::: SOURCE EXCERPT :::

What was not clear whether (I) and (II) may happen concurrently in the same query.
In fact, this issue does not affect TMQL itself: any kind of taxonometric (and other) reasoning is handled in a layer underneath. How "subclassing" is interpreted is then actually a matter how it is mapped into TMRM.
What remains is that either the API allows to control that mapping:
my $q = new TM::QL (....., mapping => 'tmrm-no-taxonomy');
or via a directive inside the query:
%interpretation as-is # so
%legend taxonometric # or so
Note that maybe there are more ways.
RESOLVED
Impact on Language: low
In LMG's issue list there was an remark that there is no "reverse reification" axis. That is not true as reification is just like any other axis, so it can be moved across in both directions.
What is true is that there is only the "forward" way as shortcut
stalin-dictatorship ~~> -> dictator
A reverse version obviously would be <~~
stalin <- dictator <~~ # this gets the association, then the reifier
$p / name <~~ # reifier of any name(s)
RESOLVED
Impact on Language: medium
XML content can be whereever content is, LMG mused whether it is reasonable to forbid it, like for instance here:
select $x from XML....
where
....
if it does not have an (obvious) meaning.
The question is also how this is different from
select $x from file:map.xml ~~>
where
....
or
select ....
from file:graph.rdf ~~>
or
select $x from <xtm:topic >....</xtm:topic>
where
....
While it is quite interesting to think how these "incoming" things can be given a TM-ish meaning, we can also take a simplistic view and interpret XML content as what it is there: a literal (or a list thereof). Of course any navigation going from there will not likely lead to anywhere. Who knows.
RESOLVED
Impact on Language: low
It was argued that in the grammar the "anchor" concept in navigation is confusing. Fact, though, is that it simplifies presentation as it allows to treat occurrences and names as one.
So maybe it could be removed, but it is unclear what the presentational costs are.
RESOLVED
Impact on Language: low
Alledgedly SQL92 allows to control the "string collation" so the modalities how strings are compared. This is particularily important for language-dependent sorting where one needs to override unicode code point ordering. The question is whether it is necessary that TMQL allows control on it.

:::

- _TASK LIST_
#1 From the TMQL issue notes, copy the stretch from "What was not" through "mapped into TMRM.".
#2 In the simple view the TMQL issue notes propose, what is XML content in a query interpreted as?
#3 Pick up the TMQL issue notes where they stop and continue them.

::: DATA SECTION :::

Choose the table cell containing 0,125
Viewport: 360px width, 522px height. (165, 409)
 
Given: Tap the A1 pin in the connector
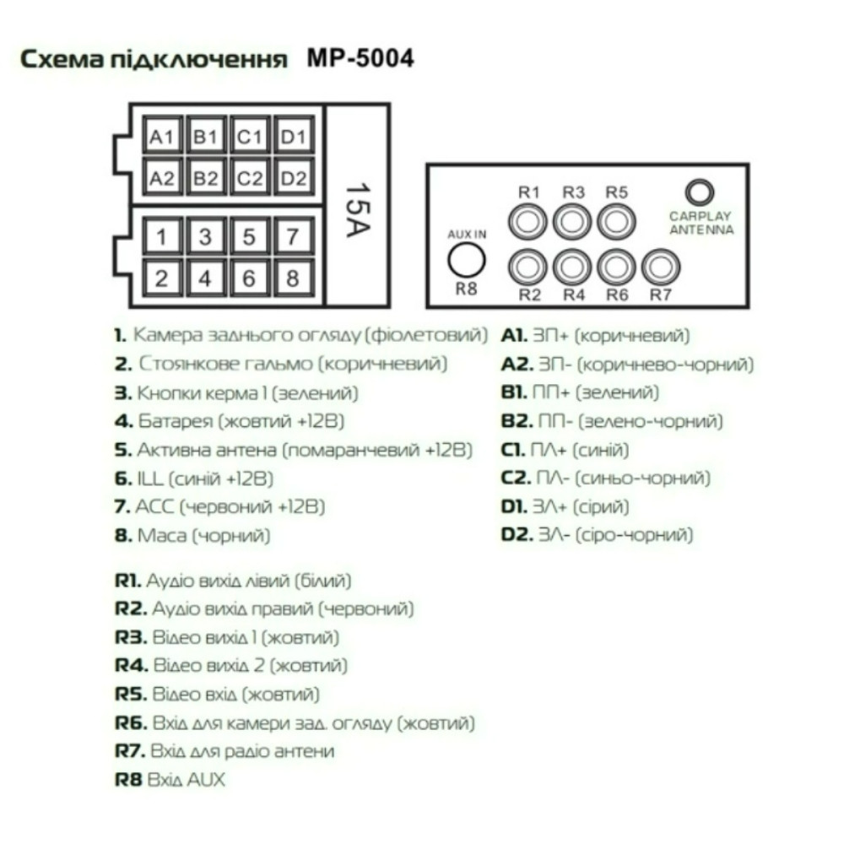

:::

- _ANSWERS TO EACH TASK_
#1
What was not clear whether (I) and (II) may happen concurrently in the same query.
In fact, this issue does not affect TMQL itself: any kind of taxonometric (and other) reasoning is handled in a layer underneath. How "subclassing" is interpreted is then actually a matter how it is mapped into TMRM.

#2 A literal, or a list of literals.

#3
The alternative is that vendors provide either special sorting functions, or even special string subtypes. The relationship to CXTM was mentioned but remains unclear.
RESOLVED
Impact on Language: low
At this stage TMQL has no navigational facility to reach to and into variants. There never has been a use case for this, or for variants in the first place. Maybe variants may also disappear in the future, so maybe their use should not be encouraged.
There will be functions to extract an variant items.
RESOLVED
Impact on Language: medium
TMQL does use 'select', 'for', ... as "reserved" words. They are never declared as such, because there is no need to. The question arose whether this will lead to conflicts with topics of the same name.
Rephrased this asks the question whether are there situations in the grammar where there are ambiguities in that there can be a topic reference where also a, say, 'select' is expected.
There are (or have to) as with path expressions you can always start with any topic
select / name
The way this is resolved is in having the alternative with the 'keyword' always first. To override if you really have a topic 'select', then
( select / name )
should do the trick, as it is now explicitly a path expression.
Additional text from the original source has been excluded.